*** Begin section ***

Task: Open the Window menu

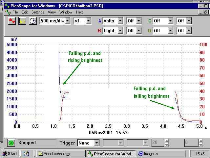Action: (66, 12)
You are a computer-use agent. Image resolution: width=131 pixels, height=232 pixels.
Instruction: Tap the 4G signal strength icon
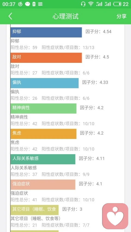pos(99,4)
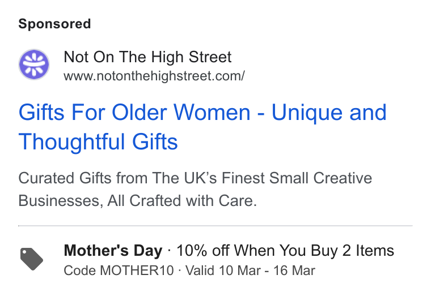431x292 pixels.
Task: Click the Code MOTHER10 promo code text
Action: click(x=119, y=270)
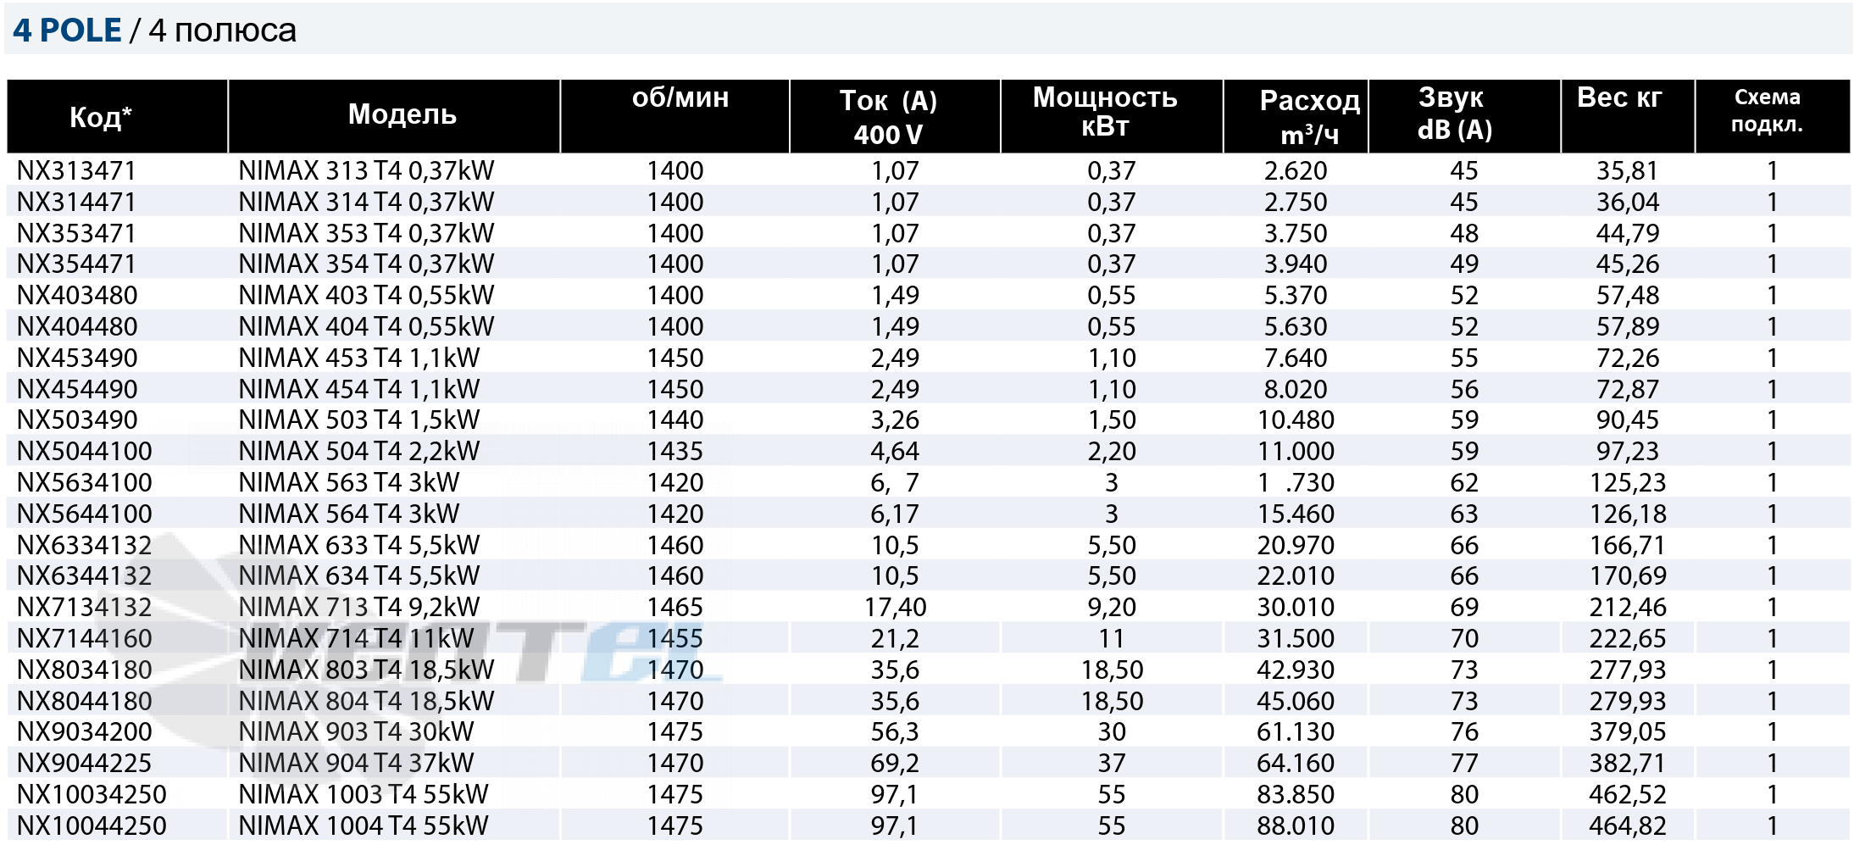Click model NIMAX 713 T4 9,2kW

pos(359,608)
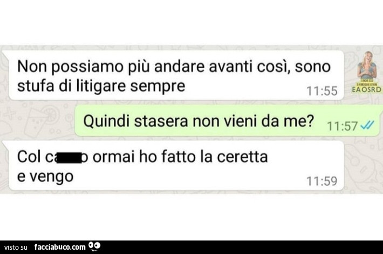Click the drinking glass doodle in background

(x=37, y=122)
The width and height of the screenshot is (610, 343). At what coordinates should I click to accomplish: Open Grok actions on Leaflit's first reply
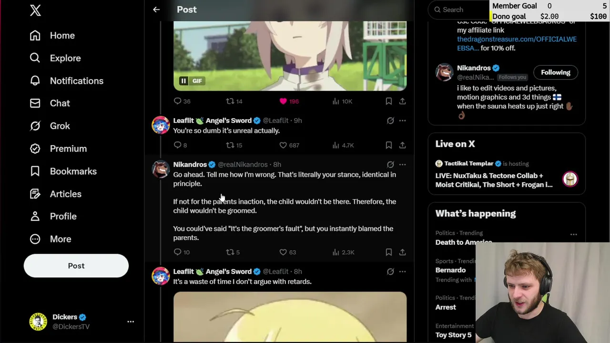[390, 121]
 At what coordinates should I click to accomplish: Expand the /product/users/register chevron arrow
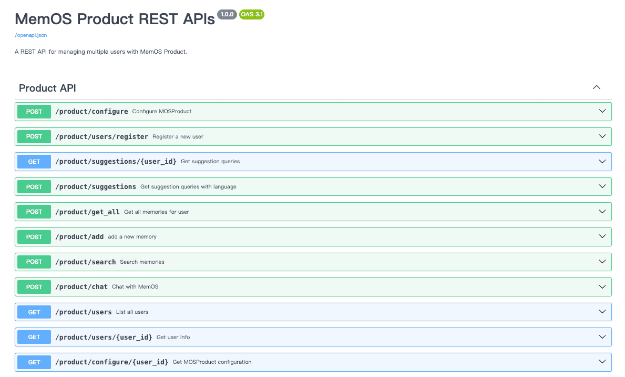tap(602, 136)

*** End section ***

Repeat all the material exactly, but keep pictures out of the copy.

Task: Open the Window menu

Action: (66, 12)
You are a computer-use agent. Image resolution: width=131 pixels, height=232 pixels.
Instruction: Tap the 4G signal strength icon
pos(99,4)
431x292 pixels.
Task: Click the Code MOTHER10 promo code text
Action: click(x=119, y=270)
Click model NIMAX 713 T4 9,2kW

pos(359,608)
Click the drinking glass doodle in background

(x=37, y=122)
The width and height of the screenshot is (610, 343). At what coordinates should I click to accomplish: Open Grok actions on Leaflit's first reply
[390, 121]
 At what coordinates should I click to accomplish: Expand the /product/users/register chevron arrow
tap(602, 136)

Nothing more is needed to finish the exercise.